"Don W" wrote in message
. net...
Can someone explain to me why 300HP applied to a large rotor
at ~700 RPM is enough to lift a 2000lb helicopter straight up,
but the same 300HP applied to a smaller diameter propellor
at ~2600 RPM can not even come close to allowing a 2000 LB
airplane to climb vertically?

This is really bugging me. BTW, does anyone have any idea
what the thrust produced by the propellor of the hypothetical
300 HP (say LYC-IO540 powered) airplane would be? Obviously
the thrust produced by the 300HP helicopter exceeds 2000 LBs.

TIA,

Don W.

I am not a helicopter guy, so please don't expect my to carry this thread
very far; but I'll try at the most basic level.

Lift as generated by throwing air downward in order to maintain the
altitude, or the constant rate of ascent or descent, of an object is based
upon a momentum equation--rather than an energy equation.
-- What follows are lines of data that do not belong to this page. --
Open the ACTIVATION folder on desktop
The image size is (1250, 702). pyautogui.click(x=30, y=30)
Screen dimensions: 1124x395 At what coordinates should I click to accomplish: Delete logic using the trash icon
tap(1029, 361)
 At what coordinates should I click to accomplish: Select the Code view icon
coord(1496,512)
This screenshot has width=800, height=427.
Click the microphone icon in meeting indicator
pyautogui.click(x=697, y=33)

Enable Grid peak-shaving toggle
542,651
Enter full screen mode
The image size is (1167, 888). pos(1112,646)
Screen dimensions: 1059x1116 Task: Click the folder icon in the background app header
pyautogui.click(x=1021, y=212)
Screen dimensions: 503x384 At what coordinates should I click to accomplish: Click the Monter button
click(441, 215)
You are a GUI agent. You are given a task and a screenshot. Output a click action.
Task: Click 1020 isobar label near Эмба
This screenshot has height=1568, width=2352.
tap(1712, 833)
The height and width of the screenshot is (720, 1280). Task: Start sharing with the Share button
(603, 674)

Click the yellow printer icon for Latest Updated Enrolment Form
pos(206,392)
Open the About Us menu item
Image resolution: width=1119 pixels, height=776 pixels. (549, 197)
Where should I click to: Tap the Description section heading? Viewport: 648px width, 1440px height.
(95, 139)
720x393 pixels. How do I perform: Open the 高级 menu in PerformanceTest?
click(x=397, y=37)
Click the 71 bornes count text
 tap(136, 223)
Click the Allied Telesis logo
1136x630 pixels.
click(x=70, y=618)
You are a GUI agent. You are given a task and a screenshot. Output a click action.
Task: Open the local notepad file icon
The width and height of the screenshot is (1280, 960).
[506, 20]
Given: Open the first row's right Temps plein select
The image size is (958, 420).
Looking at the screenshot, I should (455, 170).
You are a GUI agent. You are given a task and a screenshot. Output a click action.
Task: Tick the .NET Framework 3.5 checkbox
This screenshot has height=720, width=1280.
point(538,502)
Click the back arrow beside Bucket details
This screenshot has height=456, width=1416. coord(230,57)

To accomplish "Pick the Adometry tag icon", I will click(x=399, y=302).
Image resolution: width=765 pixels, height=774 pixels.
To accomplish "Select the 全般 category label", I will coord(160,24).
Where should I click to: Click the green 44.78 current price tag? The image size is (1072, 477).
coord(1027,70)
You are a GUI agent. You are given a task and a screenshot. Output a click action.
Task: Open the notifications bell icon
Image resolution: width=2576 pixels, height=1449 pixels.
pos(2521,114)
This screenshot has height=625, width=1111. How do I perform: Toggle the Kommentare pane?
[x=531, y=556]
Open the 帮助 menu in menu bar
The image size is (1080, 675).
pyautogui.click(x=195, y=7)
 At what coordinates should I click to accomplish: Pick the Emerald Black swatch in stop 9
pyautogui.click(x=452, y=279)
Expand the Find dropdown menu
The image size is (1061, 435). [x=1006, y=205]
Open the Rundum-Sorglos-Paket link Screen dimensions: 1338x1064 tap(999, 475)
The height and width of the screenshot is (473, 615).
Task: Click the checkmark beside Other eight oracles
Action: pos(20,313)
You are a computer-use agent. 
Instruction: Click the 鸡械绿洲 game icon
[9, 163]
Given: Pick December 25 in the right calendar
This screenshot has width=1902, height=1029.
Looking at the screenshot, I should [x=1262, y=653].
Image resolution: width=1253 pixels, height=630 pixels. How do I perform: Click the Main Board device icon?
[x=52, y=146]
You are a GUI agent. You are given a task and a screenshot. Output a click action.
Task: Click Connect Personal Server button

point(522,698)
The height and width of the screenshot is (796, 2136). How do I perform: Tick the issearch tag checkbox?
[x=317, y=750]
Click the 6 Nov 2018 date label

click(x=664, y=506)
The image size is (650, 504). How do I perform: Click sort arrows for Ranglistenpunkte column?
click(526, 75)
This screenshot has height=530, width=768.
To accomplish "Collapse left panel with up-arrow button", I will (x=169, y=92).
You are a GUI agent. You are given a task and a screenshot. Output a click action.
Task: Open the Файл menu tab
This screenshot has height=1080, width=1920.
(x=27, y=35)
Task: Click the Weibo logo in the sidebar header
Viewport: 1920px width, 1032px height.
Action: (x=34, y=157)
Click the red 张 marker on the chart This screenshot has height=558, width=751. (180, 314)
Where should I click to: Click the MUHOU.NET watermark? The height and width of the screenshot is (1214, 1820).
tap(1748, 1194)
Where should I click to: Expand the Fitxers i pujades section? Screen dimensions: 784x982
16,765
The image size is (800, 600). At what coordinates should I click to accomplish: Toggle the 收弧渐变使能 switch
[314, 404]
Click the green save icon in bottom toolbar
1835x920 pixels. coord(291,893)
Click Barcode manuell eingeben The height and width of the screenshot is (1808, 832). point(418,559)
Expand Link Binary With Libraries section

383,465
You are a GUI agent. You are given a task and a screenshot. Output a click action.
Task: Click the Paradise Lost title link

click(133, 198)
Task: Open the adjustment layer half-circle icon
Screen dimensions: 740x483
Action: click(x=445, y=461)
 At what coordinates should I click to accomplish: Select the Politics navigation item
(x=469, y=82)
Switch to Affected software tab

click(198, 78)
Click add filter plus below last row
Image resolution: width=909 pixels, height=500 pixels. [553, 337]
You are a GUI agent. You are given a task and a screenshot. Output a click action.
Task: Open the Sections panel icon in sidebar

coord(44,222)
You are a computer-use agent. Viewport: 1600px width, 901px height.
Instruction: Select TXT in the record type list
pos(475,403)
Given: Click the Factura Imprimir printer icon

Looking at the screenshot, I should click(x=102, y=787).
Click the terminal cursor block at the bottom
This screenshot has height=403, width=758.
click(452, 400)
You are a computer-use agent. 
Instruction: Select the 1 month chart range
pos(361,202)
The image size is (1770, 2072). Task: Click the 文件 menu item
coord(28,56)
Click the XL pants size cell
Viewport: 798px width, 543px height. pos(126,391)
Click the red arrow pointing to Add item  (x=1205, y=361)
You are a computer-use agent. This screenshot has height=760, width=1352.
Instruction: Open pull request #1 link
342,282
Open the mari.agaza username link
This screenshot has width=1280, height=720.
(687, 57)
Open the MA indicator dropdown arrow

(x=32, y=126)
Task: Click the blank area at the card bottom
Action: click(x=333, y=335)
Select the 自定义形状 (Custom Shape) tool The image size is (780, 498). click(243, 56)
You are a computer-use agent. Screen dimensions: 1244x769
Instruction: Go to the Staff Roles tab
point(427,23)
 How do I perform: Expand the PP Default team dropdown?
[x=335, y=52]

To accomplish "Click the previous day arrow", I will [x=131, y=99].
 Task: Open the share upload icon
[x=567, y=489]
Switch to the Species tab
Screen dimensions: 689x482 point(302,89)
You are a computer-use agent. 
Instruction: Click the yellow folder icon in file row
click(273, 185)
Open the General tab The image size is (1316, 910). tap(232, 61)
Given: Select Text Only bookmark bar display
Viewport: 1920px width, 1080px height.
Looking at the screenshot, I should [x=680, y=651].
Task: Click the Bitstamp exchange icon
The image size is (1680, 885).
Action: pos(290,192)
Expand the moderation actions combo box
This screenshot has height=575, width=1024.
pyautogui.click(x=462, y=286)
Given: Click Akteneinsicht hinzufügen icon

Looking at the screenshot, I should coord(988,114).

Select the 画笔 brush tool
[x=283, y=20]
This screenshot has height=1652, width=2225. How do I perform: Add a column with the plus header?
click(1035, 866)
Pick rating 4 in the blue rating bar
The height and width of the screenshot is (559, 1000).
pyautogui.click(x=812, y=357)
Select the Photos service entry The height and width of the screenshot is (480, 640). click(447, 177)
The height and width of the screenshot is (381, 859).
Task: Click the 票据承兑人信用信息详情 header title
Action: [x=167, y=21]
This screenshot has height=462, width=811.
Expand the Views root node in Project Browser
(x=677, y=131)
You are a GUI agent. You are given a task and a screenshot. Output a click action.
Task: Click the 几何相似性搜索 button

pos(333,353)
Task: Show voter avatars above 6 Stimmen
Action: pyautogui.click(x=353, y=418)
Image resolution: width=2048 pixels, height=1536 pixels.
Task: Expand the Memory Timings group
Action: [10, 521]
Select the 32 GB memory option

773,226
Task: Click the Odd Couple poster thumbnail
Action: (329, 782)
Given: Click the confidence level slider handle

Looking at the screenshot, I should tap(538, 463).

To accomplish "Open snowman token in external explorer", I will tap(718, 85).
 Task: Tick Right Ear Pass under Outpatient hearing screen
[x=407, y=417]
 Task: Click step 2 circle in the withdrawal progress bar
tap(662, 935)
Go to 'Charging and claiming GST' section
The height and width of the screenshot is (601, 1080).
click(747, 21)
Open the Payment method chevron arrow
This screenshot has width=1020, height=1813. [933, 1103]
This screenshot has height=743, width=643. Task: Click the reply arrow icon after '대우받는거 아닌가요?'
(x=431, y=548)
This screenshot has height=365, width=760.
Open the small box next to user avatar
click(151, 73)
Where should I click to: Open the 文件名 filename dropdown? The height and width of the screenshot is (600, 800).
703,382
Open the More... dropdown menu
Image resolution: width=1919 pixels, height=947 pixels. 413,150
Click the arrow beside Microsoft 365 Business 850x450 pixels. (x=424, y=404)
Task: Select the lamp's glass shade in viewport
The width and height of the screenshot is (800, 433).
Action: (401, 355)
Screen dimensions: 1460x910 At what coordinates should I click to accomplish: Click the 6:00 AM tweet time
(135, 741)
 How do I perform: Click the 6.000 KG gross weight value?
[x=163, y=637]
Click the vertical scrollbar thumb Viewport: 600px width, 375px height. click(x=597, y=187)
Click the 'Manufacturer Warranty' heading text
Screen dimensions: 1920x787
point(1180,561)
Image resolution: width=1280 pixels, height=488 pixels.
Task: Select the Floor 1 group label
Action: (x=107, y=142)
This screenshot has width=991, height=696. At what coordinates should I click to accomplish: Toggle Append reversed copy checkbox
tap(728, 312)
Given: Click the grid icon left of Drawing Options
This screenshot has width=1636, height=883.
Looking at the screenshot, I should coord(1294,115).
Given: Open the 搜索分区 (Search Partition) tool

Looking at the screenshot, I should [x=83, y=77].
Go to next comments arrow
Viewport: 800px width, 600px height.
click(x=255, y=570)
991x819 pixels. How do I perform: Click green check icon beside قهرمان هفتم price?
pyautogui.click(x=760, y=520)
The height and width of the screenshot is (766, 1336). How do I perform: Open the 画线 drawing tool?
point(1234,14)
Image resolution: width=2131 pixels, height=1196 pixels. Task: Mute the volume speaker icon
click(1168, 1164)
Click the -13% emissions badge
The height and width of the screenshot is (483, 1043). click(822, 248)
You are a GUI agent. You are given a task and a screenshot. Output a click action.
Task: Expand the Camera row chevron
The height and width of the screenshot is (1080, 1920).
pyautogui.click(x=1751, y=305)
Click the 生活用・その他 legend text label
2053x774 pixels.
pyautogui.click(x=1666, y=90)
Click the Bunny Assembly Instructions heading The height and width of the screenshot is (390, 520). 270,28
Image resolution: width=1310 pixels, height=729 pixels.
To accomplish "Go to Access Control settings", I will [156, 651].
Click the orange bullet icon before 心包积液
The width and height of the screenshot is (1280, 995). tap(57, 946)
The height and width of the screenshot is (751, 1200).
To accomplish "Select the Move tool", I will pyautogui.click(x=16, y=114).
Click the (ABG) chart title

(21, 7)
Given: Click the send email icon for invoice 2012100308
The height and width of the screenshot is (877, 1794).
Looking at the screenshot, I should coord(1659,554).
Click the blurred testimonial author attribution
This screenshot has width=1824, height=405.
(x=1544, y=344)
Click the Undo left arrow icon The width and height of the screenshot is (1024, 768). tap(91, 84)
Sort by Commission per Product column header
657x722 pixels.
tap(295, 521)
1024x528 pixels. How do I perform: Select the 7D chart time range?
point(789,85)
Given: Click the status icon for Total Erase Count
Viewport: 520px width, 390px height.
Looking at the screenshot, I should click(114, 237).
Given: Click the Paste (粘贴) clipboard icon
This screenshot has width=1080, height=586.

Therefore,
throwing twice as much air downward half as fast will support the same
weight; but will require about half as much energy per unit time, or about
one half the horsepower. Remember that horsepower is a measure of energy,
or work, per unit of time.

The helicopter is thus supported on the downwash from its rotor, producing a
vertical thrust at least equal to its weight (actually more when hovering)
and literally glides forward in response to tilt.

I stopped for a moment to dress in my flame retarding coveralls in
anticipation of the response to my use of the word "glide"; however that is
what it does. It even recovers a little efficiency, compared to its
hovering condition, by virtue of continuously transitioning onto new and
undisturbed air. At its most "efficient" speed, a helicopter might be more
than half as efficient as a really atrocious airplane.

OTOH, in the case of an airplane propeller, we need to make the energy
equation work--while the wings deal with the momentum equation. We can
choose a wingspan appropriate for the intended weight and cruising speed and
a wing area to meet our stall speed requirements, determine the expected
drag in cruise, choose a propeller disk area and number of blades
appropriate for reasonable efficiency in cruise, and match the result to an
engine, and possibly a PRSU since the propeller disk area determines the
diameter and the maximum RPM. Finally, determine that the available power
can supply sufficient thrust for take-off and climb. Traditionally, small
airplanes produce a maximum static thrust on the order of one fifth of their
weight when tied in place, and much less in cruise. The propeller, of
course, constantly transitions into new and undisturbed air and its
efficiency improves from zero at the start of the take-off roll to an
acceptable figure in cruise.

One size does not fit all.

BTW, a 700 rpm rotor is pretty small and may be really inefficient--even by
helicopter standards!

I hope this helps.

Peter